━━━━━ Exercise inputs

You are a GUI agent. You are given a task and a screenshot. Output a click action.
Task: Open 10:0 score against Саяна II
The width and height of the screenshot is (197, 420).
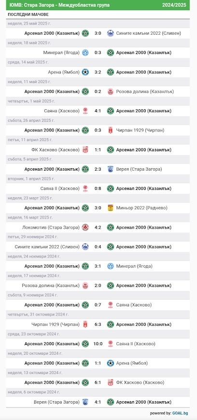coord(98,344)
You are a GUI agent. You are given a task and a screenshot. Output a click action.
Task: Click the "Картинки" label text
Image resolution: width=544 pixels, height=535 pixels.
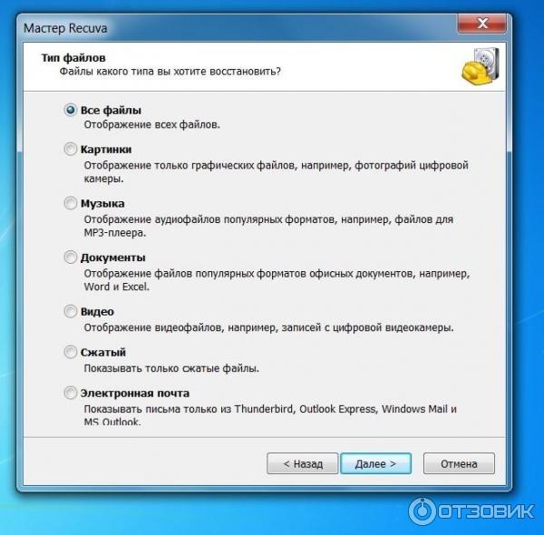(x=106, y=150)
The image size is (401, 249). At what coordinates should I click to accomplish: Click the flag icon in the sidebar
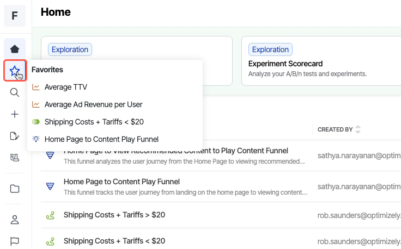click(x=15, y=240)
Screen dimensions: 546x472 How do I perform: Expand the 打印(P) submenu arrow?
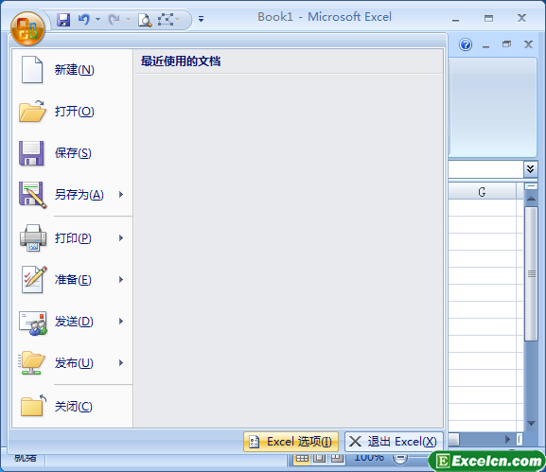121,238

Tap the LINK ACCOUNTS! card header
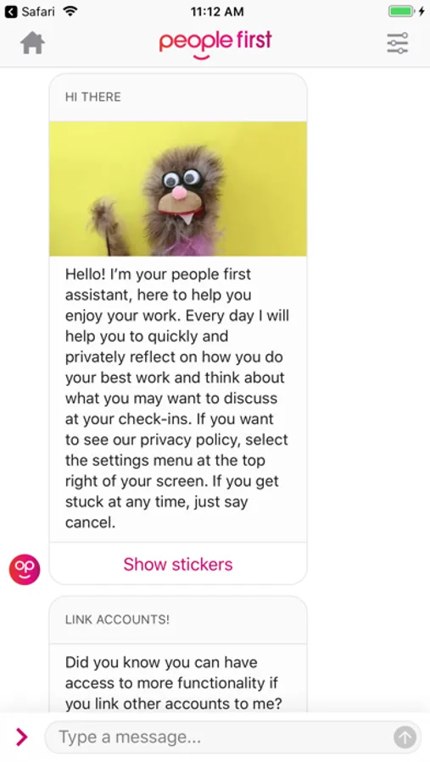[x=178, y=620]
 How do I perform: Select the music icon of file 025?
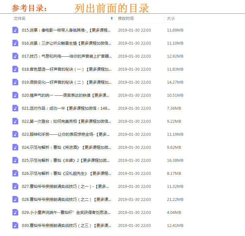coord(15,160)
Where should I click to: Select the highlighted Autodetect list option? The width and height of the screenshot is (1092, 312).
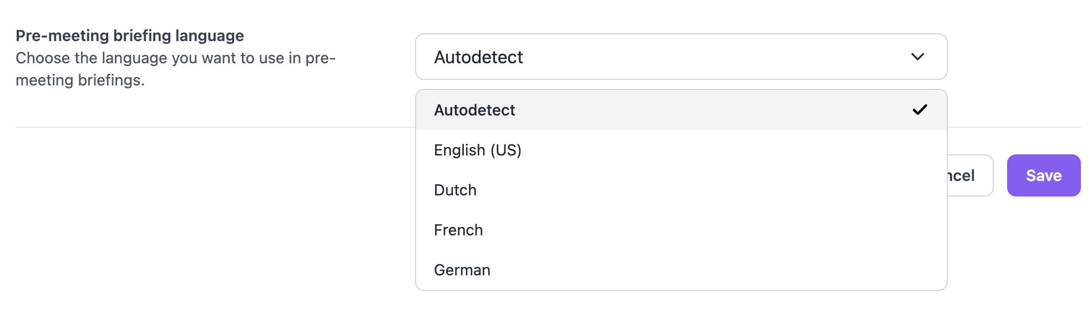pos(474,110)
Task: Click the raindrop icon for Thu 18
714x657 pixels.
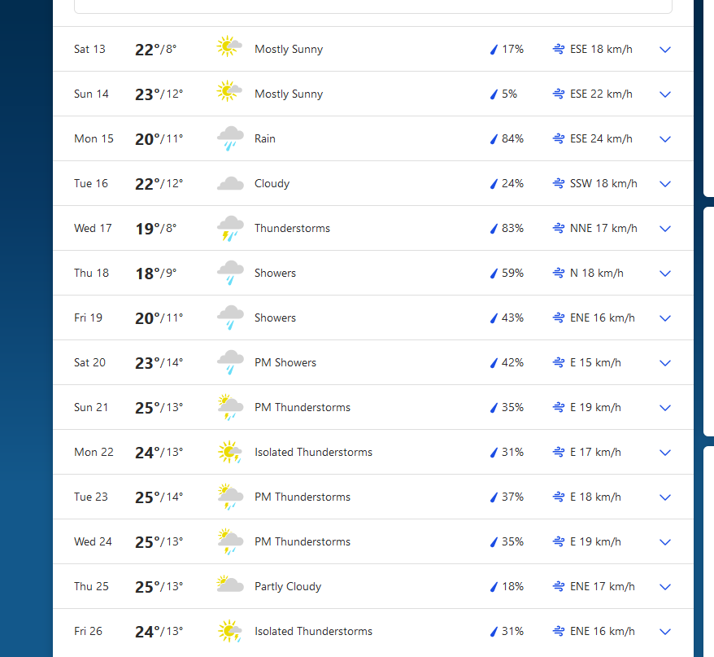Action: tap(493, 274)
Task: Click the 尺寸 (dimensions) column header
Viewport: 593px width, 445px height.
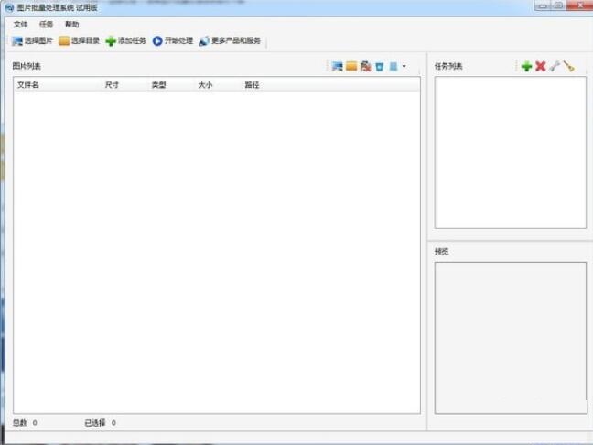Action: (x=113, y=85)
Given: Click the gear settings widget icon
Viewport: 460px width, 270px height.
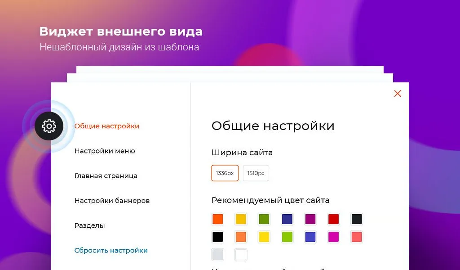Looking at the screenshot, I should (x=49, y=126).
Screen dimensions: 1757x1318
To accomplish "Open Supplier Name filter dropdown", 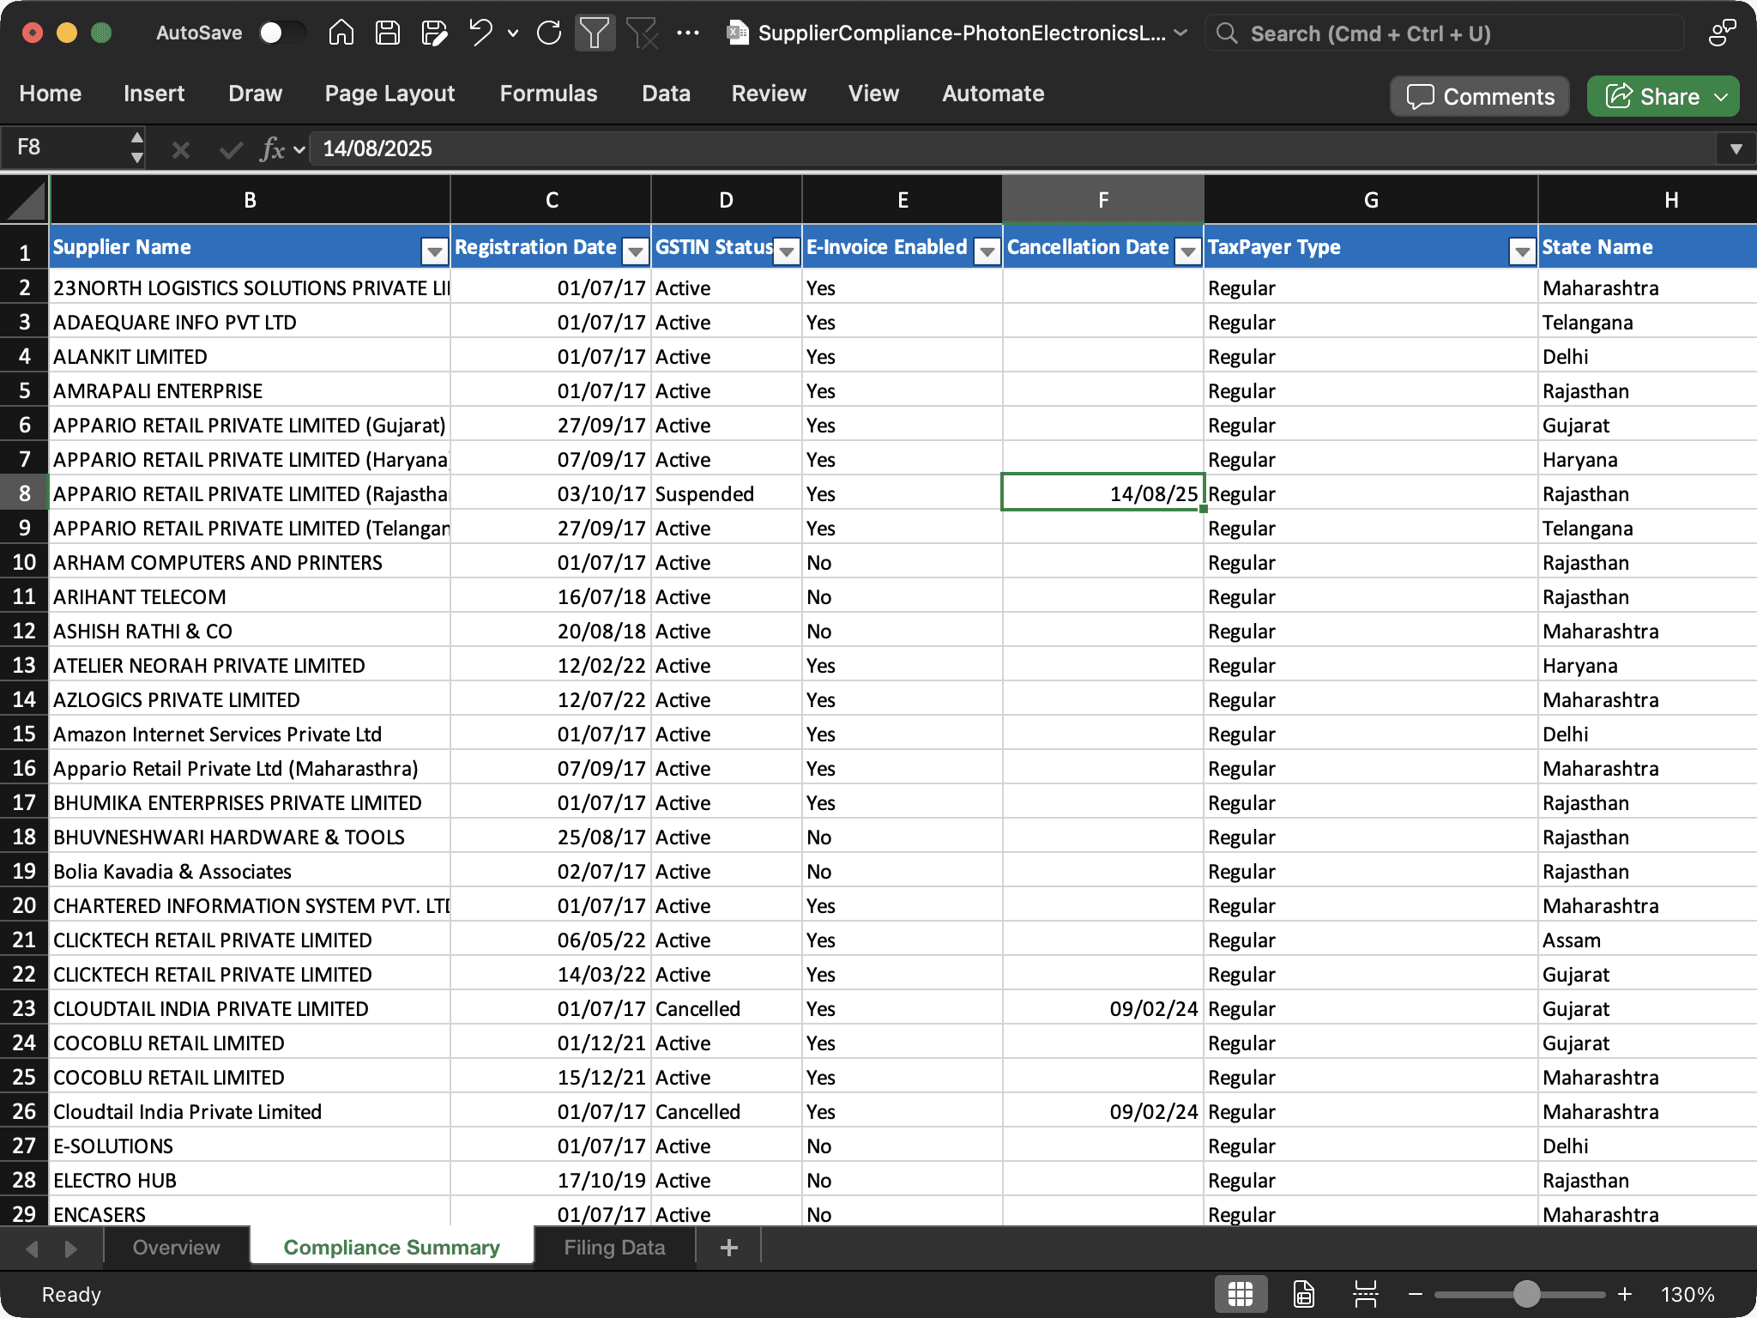I will [434, 251].
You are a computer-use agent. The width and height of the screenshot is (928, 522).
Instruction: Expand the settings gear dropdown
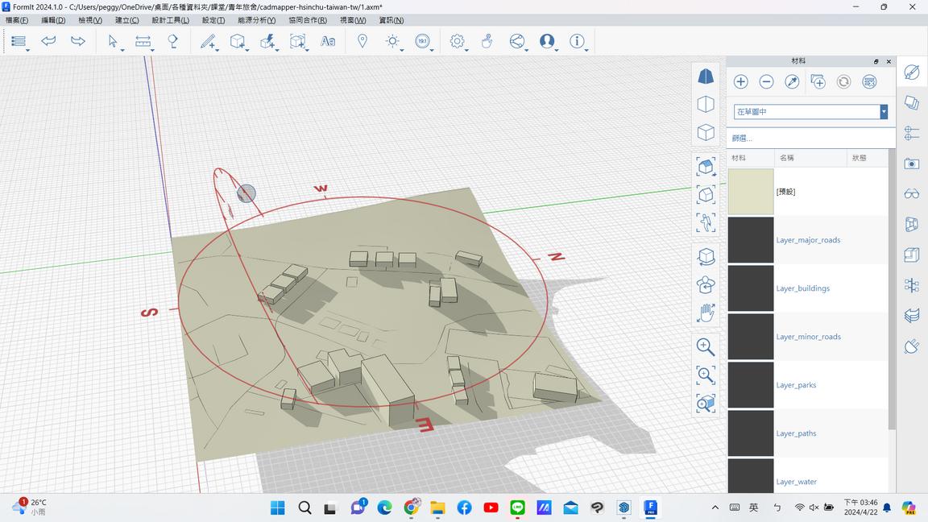point(467,50)
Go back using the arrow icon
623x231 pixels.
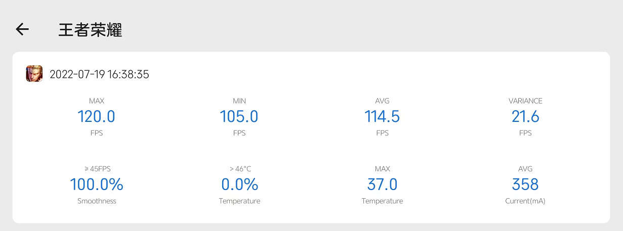[22, 29]

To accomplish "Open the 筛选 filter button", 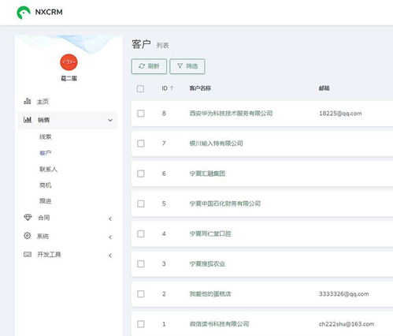I will 187,66.
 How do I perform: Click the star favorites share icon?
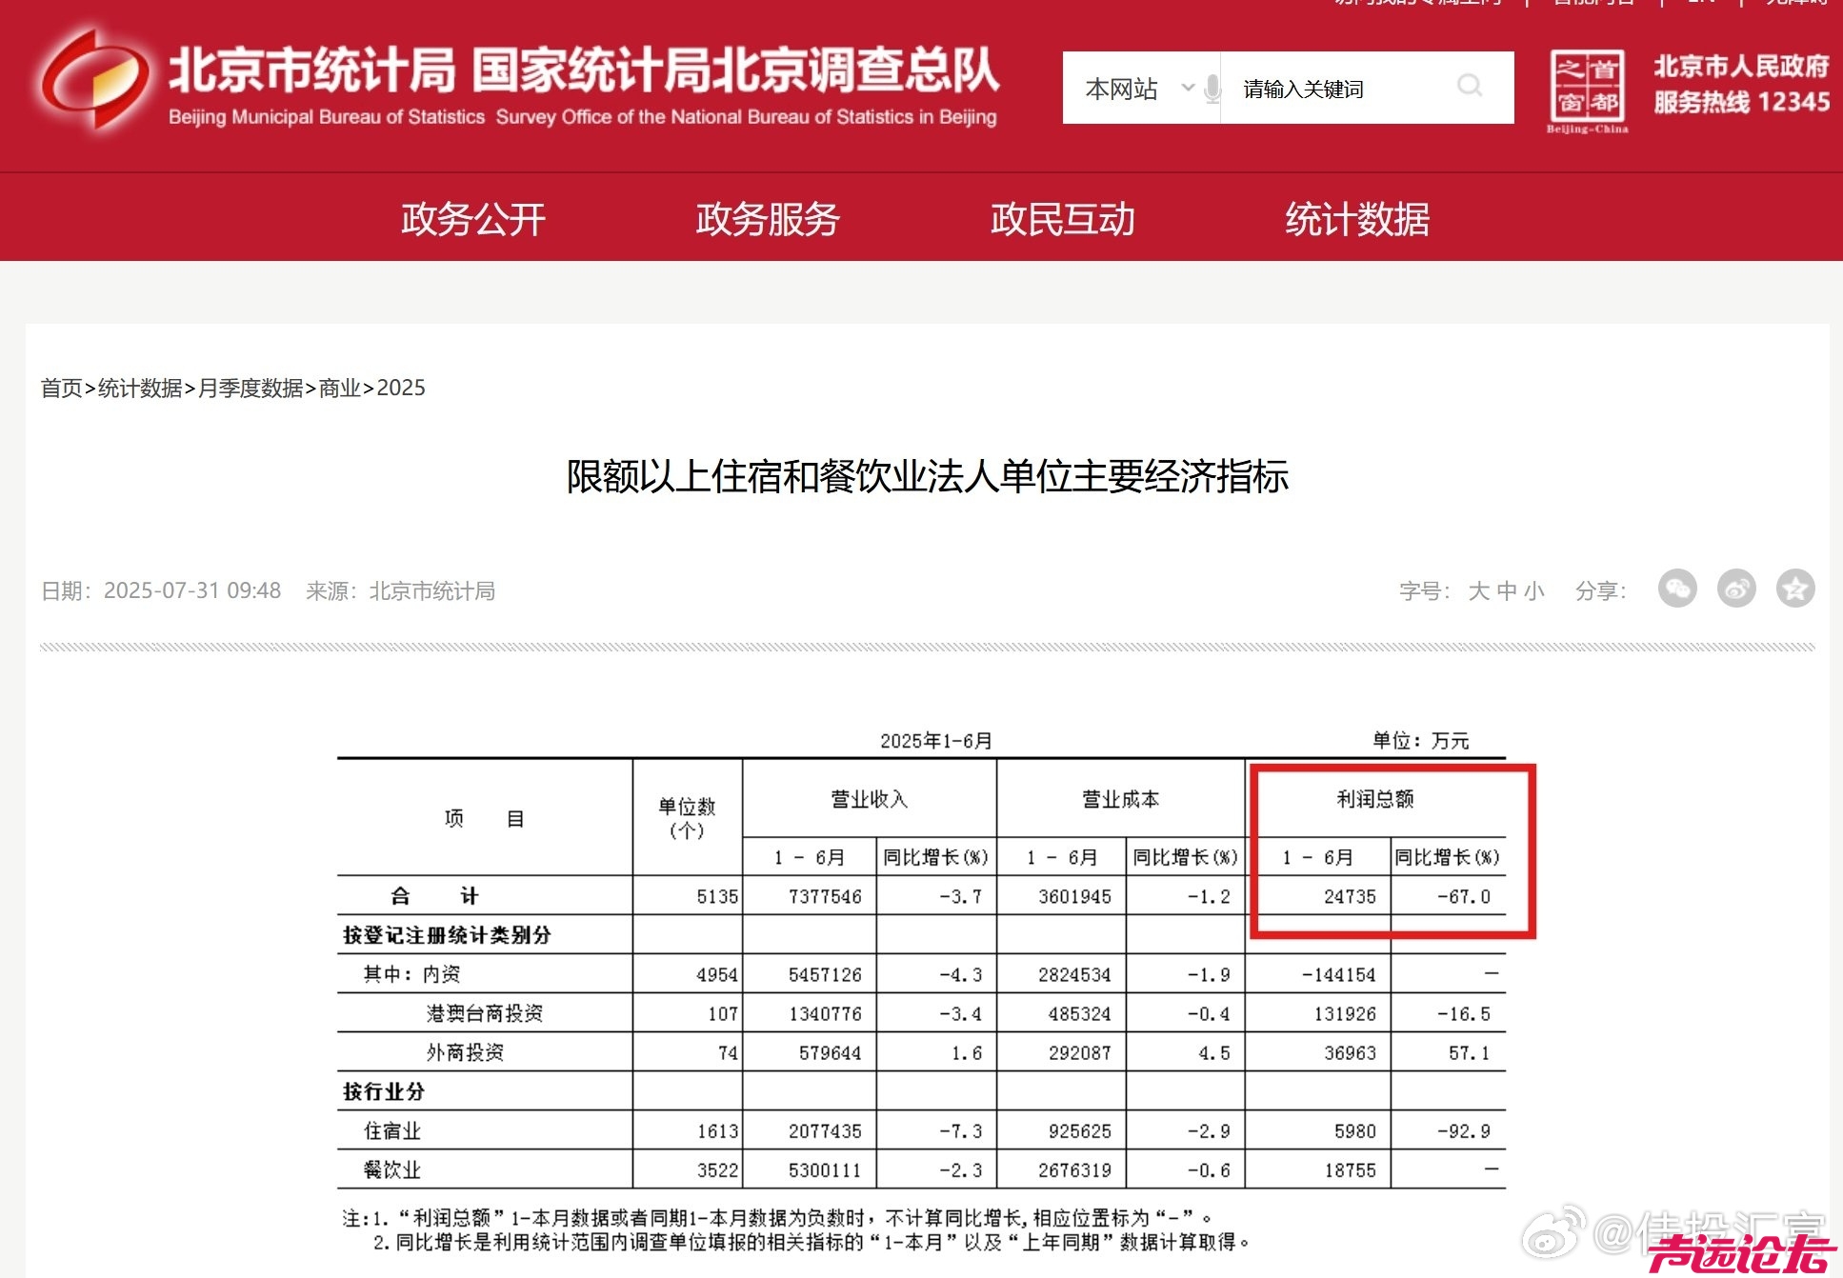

━━━━━━━━━━

» **What to work on**
Write out the listing, word for word, from its first line up to and including the line that contains "coord(15,160)". Leave the pictures out.

» **Solution**
You are a GUI agent. You are given a task and a screenshot. Output a click action.
Task: Open 10:0 score against Саяна II
The width and height of the screenshot is (197, 420).
coord(98,344)
You are a GUI agent. You are given a task and a screenshot. Output a click action.
Task: Click the "Картинки" label text
Image resolution: width=544 pixels, height=535 pixels.
(x=106, y=150)
The image size is (401, 249). At what coordinates should I click to accomplish: Click the flag icon in the sidebar
click(x=15, y=240)
Screen dimensions: 546x472 How do I perform: Expand the 打印(P) submenu arrow?
121,238

Tap the LINK ACCOUNTS! card header
[x=178, y=620]
 How do I perform: Select the music icon of file 025?
coord(15,160)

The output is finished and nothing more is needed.